Art House: Antonioni's La Notte focuses more on characters than urban alienation

Can a film about apathy still qualify as a success if it draws a yawn from many of its viewers? Such is the interesting predicament faced by La Notte, Michelangelo Antonioni's 1961 Berlin Golden Bear winner. Less radical in form than either L'Avventura (1960) or L'Eclisse (1962), but no less intriguing in tone, this middle entry of the Italian auteur's unofficial trilogy is the least-talked-about title among the trio.
Unlike those two films, Antonioni's favourite theme of bourgeoisie alienation is so organically ingrained in La Notte that there's hardly a stand-out sequence here for critics to make a fuss about. As one of cinema's most noted modernists, he appears content to focus on the human characters — instead of the dehumanising urban environment that stole the spotlight in many of his seminal efforts.

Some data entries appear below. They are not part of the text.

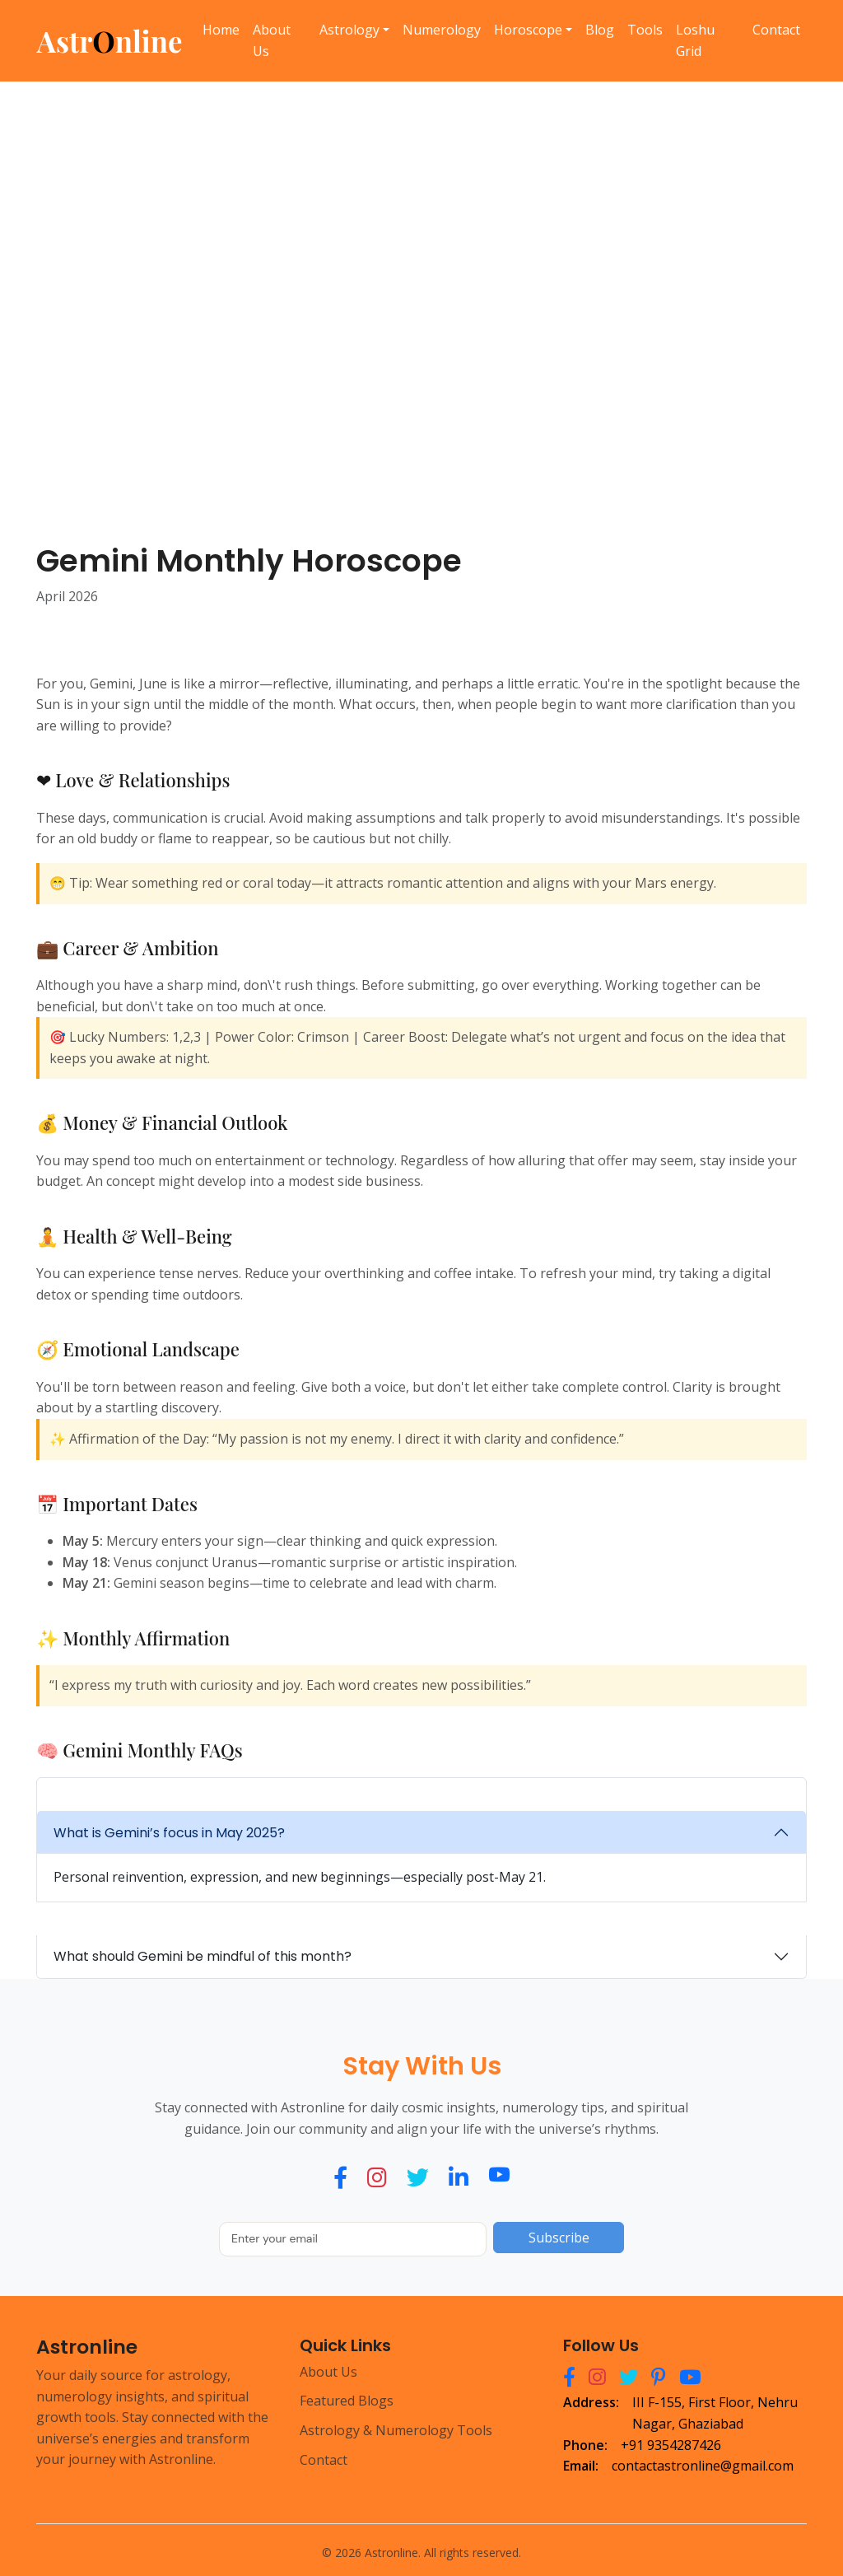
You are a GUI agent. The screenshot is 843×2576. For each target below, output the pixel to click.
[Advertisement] (421, 292)
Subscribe (559, 2237)
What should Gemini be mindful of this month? (203, 1956)
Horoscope (528, 30)
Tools (645, 30)
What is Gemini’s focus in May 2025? (169, 1832)
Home (221, 30)
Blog (599, 30)
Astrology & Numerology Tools (396, 2430)
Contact (776, 30)
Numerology (442, 30)
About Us (272, 40)
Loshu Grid (695, 40)
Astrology (349, 30)
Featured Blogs (347, 2401)
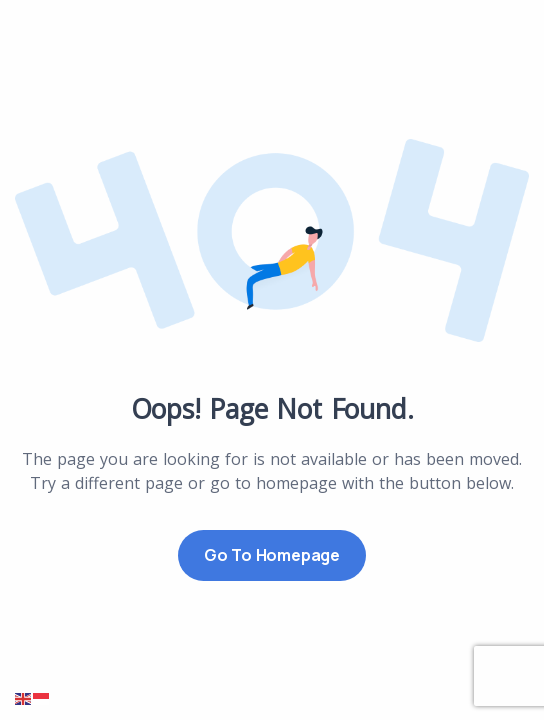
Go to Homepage (272, 555)
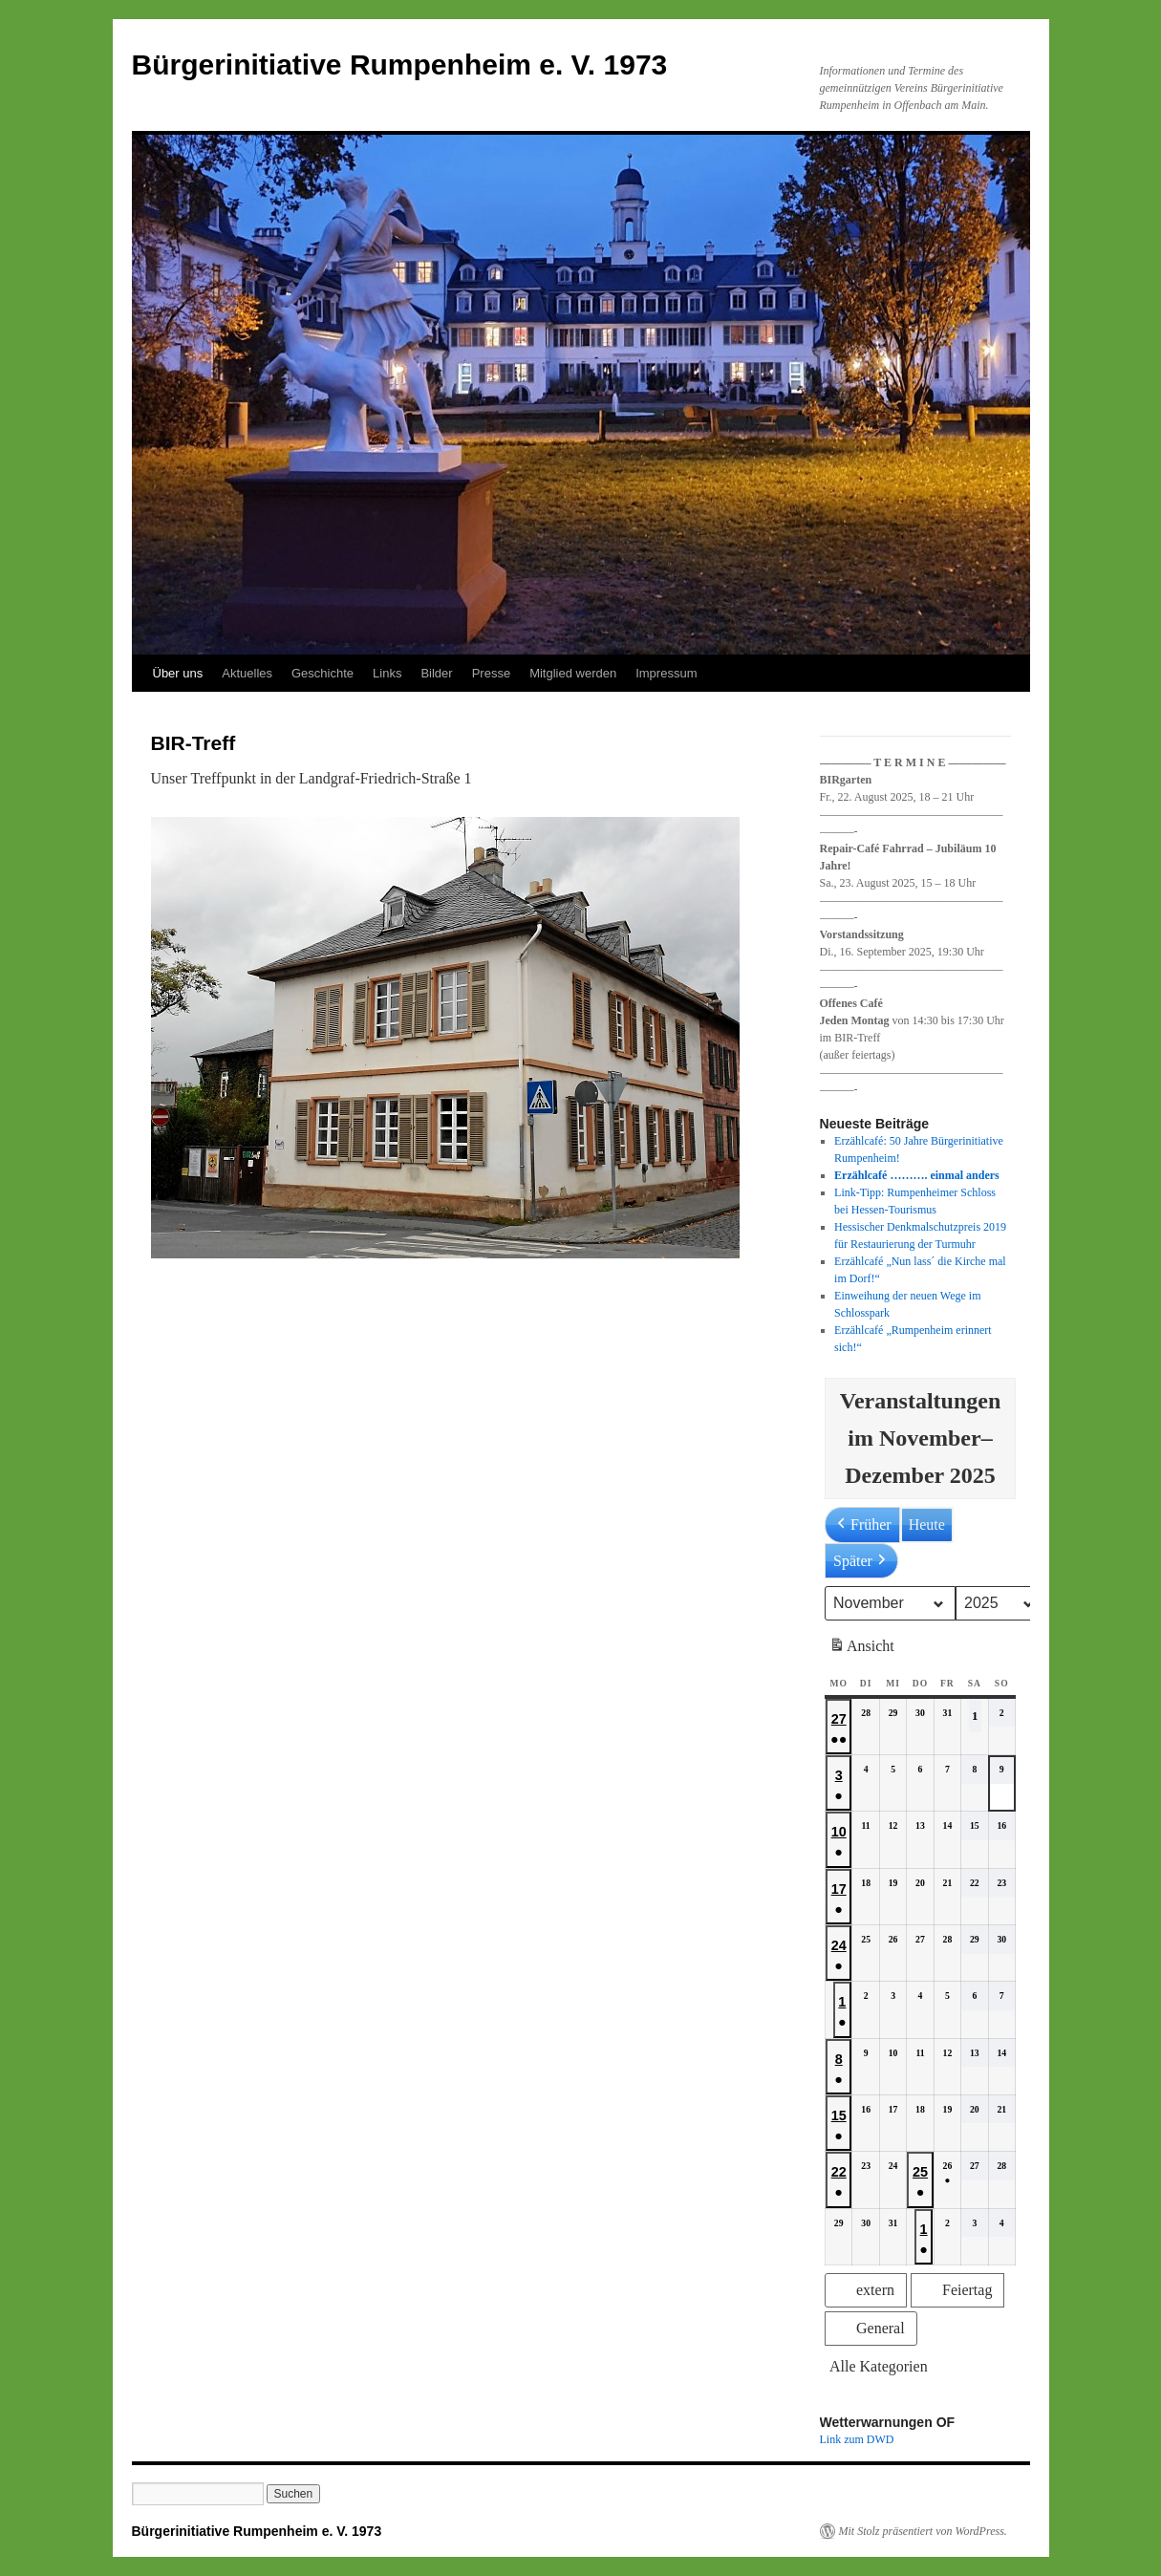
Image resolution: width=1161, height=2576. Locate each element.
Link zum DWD (857, 2439)
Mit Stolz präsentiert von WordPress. (923, 2531)
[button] (866, 2290)
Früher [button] (862, 1525)
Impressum (666, 673)
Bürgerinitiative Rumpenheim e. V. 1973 (400, 64)
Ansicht (863, 1648)
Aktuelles (247, 673)
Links (387, 673)
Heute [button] (926, 1524)
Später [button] (861, 1561)
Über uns (178, 673)
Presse (491, 673)
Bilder (436, 673)
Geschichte (322, 673)
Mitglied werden (572, 673)
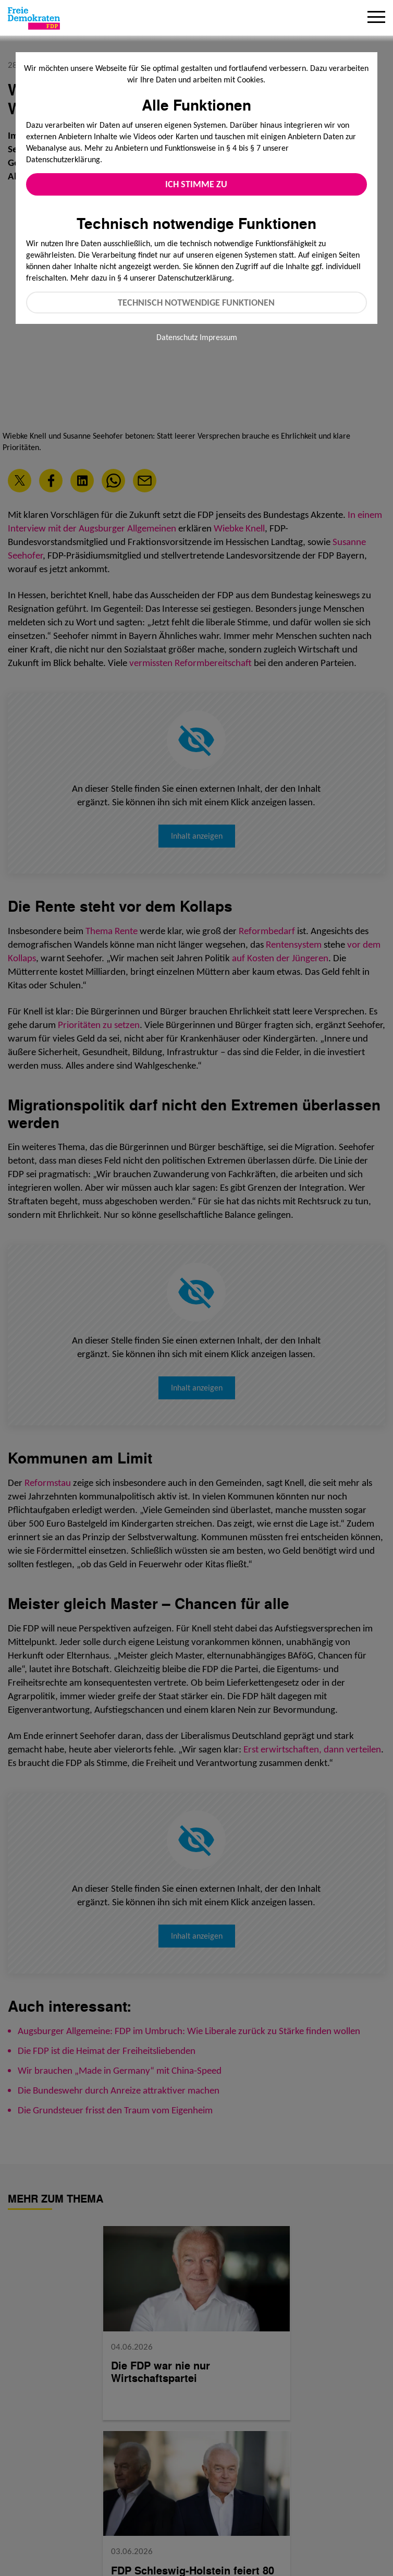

Although it begins with a shot that rises above the Milan streets to admire the wonder that is the Pirelli Tower, La Notte is really just a close study of an unhappy, middle-class couple whose emotional issues are largely separate from the times. That affinity to the stylistically mundane may partly explain the film's minor status in the Antonioni oeuvre, even if it boasts three of the era's greatest stars in Marcello Mastroianni, Jeanne Moreau and Monica Vitti.
As a regular stand-in for tortured intellectuals in early 1960s Italian cinema, Mastroianni — who also played a journalist in Federico Fellini's La Dolce Vita (1960) and a filmmaker in 8½ (1963) — is arguably at his understated best here as Giovanni, a novelist trapped in a creative funk and a passionless marriage with the socialite Lidia, played by Moreau to perfection.
La Notte patiently charts the duo's bored existence as they wander around the city. While there are dramatic incidents scattered through the meandering tale — including their visit to a dying friend (Bernhard Wicki), their dreary hour at a dinner club strip-tease, and their respective flirtations with adultery at a giant house party— their emotional detachment seems complete.
Uncharacteristically for Antonioni, who had a penchant for the elliptical, La Notte concludes with a conversation between the husband and wife at which one of them, at least, strives hard to pinpoint their problems. The director had remarked that his protagonists would ultimately fail to go beyond their mutual pity to secure a future. For cinema-goers, ironically, it is this certainty of loneliness that has firmly established the director and his stars as lasting film icons.